Abstract

Retinal vessel segmentation is important to assist ophthalmologists in the diagnosis and treatment of ophthalmic diseases. However, traditional convolutional neural networks (CNNs) are constrained by using square convolution kernels for retinal vessel feature extraction, thereby overlooking the structural characteristics of retinal vessels, which to some extent limits model performance. Consequently, we propose a retinal vessel segmentation method with four-directional strip convolution to enhance feature extraction (RVS-FDSC). Firstly, due to the shape structure of retinal vessels which have branching paths and appear locally as strips, we have constructed a residual strip convolution (RSC) module by using strip convolutions in four different directions: horizontal, vertical, antidiagonal, and main diagonal. These four directions can roughly simulate the branching directions of vessels, making it possible to better extract vessel features.
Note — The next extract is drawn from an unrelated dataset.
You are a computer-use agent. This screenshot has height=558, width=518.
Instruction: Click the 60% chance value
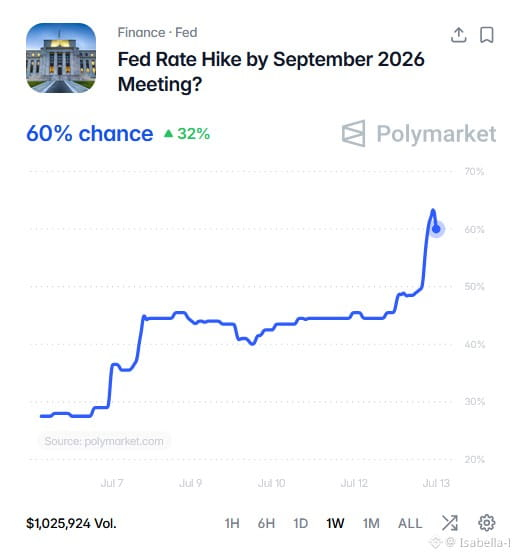(x=90, y=134)
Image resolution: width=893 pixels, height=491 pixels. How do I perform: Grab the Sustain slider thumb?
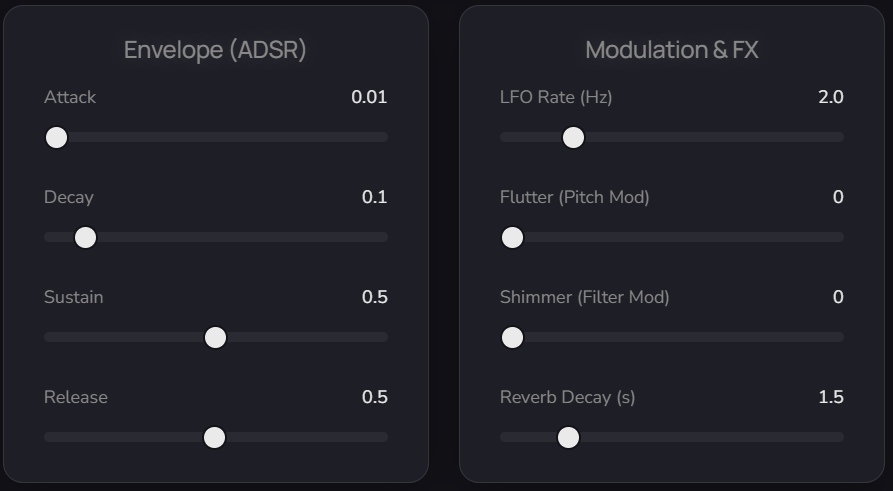click(215, 337)
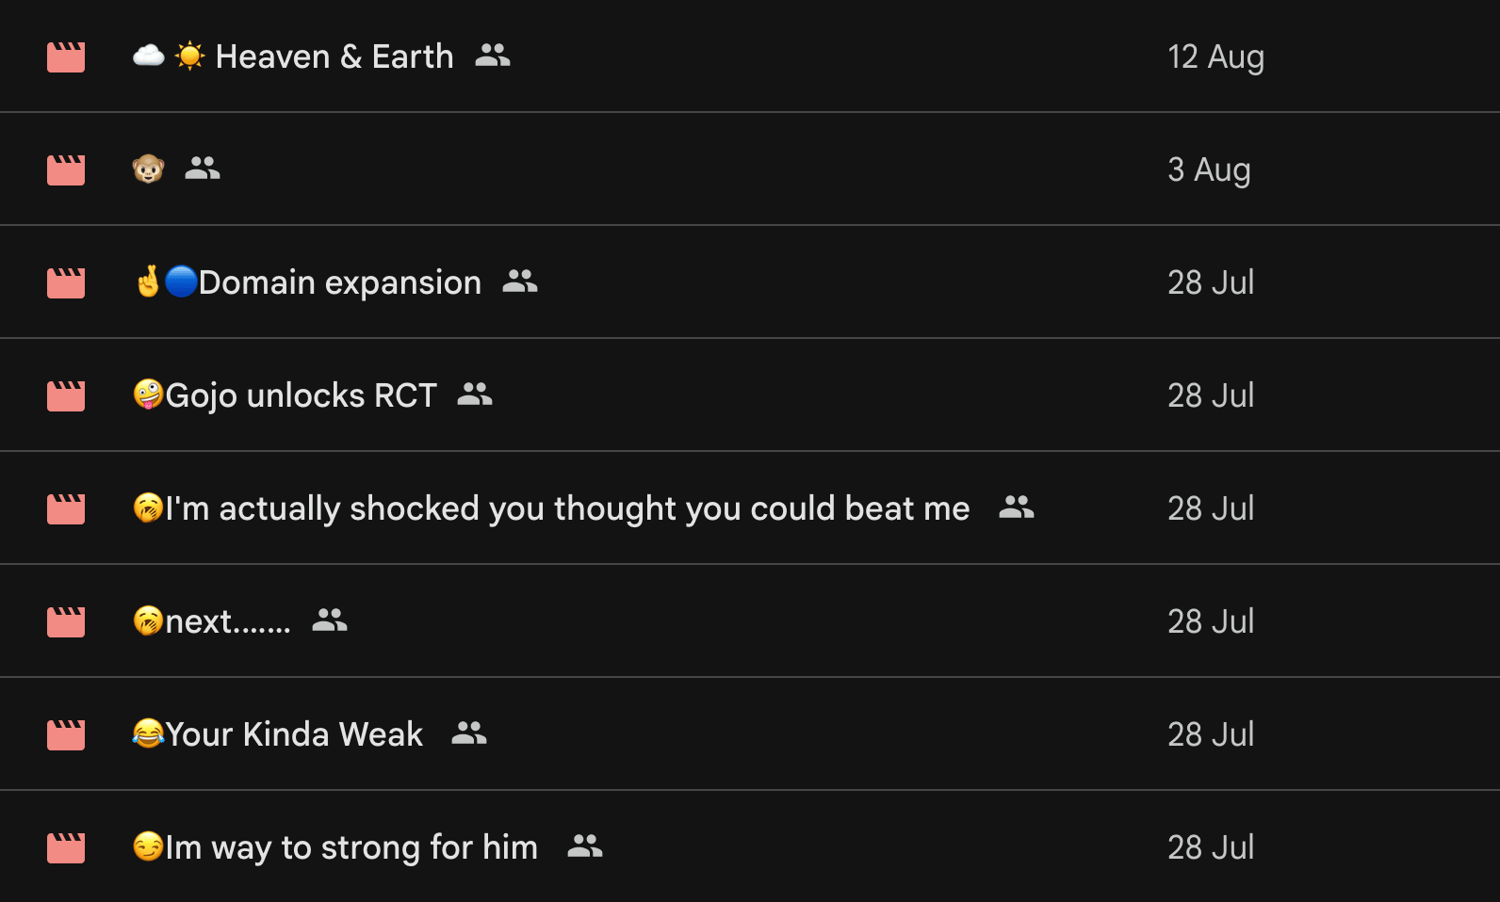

Furthermore, to more comprehensively understand and utilize both local details and global context, RVS-FDSC introduces a multi-scale pooling feature fusion (MSPF2) module. Finally, to better focus on important features and reduce the attention to unimportant or redundant information, RVS-FDSC introduces a residual parallel dual attention (RPDA) module. We conduct experiments on three retinal vessel segmentation datasets: DRIVE, CHASE-DB1, and STARE. RVS-FDSC achieves excellent results on these three public datasets, with AUC of 0.9856, 0.9867, and 0.9808, Acc of 0.9692, 0.9743, and 0.9718, and Spe of 0.9878, 0.9856 and 0.9882, respectively. These results indicate the superior performance of RVS-FDSC compared to other state-of-the-art methods.